___ Material for this exercise

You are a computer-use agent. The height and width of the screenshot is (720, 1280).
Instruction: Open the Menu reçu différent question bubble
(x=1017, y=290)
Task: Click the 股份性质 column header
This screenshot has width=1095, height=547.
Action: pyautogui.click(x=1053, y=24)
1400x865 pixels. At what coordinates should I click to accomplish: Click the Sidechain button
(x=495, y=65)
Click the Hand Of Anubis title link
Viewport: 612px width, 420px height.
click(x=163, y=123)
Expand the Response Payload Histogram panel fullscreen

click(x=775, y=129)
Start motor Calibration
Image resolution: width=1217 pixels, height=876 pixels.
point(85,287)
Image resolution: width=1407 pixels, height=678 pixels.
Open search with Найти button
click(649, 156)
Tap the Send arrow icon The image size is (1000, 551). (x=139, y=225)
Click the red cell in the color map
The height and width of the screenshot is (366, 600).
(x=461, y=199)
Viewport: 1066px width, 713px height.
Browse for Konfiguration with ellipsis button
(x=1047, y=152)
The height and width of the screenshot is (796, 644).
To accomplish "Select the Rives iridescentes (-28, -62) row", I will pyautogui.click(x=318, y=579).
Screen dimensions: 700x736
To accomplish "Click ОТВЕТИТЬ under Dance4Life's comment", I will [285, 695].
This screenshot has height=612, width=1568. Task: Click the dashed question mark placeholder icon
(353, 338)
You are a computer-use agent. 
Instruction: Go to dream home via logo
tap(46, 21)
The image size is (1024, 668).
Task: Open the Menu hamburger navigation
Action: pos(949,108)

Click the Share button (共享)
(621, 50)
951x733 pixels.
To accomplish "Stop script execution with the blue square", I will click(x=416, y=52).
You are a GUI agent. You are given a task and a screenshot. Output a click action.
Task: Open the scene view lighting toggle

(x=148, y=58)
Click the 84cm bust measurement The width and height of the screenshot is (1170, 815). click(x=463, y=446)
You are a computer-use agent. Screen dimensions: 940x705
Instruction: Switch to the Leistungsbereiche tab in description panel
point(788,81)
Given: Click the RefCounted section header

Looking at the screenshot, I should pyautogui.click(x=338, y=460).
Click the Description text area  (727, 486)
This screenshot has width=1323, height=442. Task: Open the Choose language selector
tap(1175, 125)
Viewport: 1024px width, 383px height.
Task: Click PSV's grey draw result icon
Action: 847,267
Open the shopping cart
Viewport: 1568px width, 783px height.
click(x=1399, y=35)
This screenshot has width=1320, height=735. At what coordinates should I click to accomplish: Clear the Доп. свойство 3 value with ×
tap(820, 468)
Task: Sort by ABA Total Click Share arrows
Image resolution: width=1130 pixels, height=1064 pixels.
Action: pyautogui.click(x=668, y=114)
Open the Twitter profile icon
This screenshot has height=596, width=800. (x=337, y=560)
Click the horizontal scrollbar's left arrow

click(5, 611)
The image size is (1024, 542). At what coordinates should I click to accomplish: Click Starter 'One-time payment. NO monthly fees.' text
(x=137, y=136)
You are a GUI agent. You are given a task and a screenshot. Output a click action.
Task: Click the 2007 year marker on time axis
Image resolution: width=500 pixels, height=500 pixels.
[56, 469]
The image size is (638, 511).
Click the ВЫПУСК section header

______

Task prompt
Report how many lines of the entries above contain the word "dimensions", giving the number by itself.

Response to this task
2